Furthermore: Because this all has to be explained to them, or if it is explained it has no impact upon their decisions, I know they must exist and work within an echo chamber populated by others upon whom it has no impact. The whole overlaying/guardrailing value system exists within a cloister of limited thinkers, who can’t be trusted because they don’t trust others. They’re a bunch of Ernst Stavro Blofelds, a bunch of puppetmasters. They have made this decision because it makes sense to them, because they’ve reached their decision without conversing seriously with anyone outside their bubble.

That means they likely make all other decisions the same way.

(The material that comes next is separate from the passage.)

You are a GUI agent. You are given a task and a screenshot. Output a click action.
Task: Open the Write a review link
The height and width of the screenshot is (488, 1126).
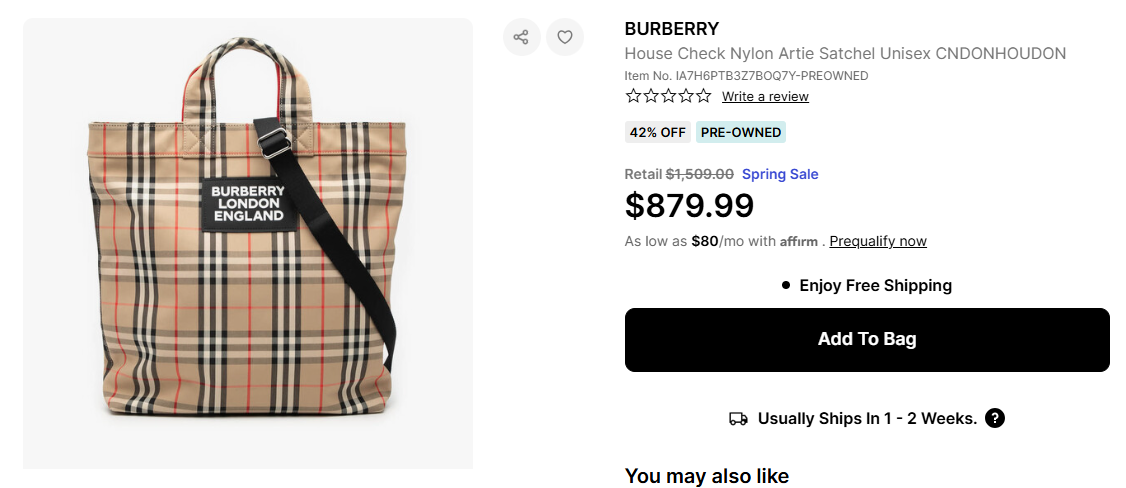tap(765, 97)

And this gels with common sense. Am I really supposed to believe they were in Hawaii in August 1961 watching Barack Obama being born, when they tell me He was born there? Am I really supposed to believe they personally watched the vote counting in Georgia, when they tell me the vote counting in Georgia was on the up-and-up? No. They might be making the right decision about things, but they’re making it the wrong way, by passing on what someone else has told them, and then strutting around, peacock-like, as if they personally know it, when they don’t. I mean, look at all the other judgment calls they made, that turned out to be wrong. They were surprised Jussie Smollet turned out to be lying. They were surprised there was “vaccine hesitancy.” They were surprised Dan Rather’s Texas Air National Guard memos turned out to be a fraud. They were surprised Kyle Rittenhouse acted in self defense, and that the “mostly peaceful protests” weren’t peaceful. They were surprised Joe Biden is a bad President. They were surprised the Mueller Report turned out to be a boondoggle. But none of these things surprised anyone who had a working brain and chose to actually use it.

I’m better off following the counsel of a Magic 8-ball than following the counsel of these limited thinkers.

History isn’t going to remember any of this fondly.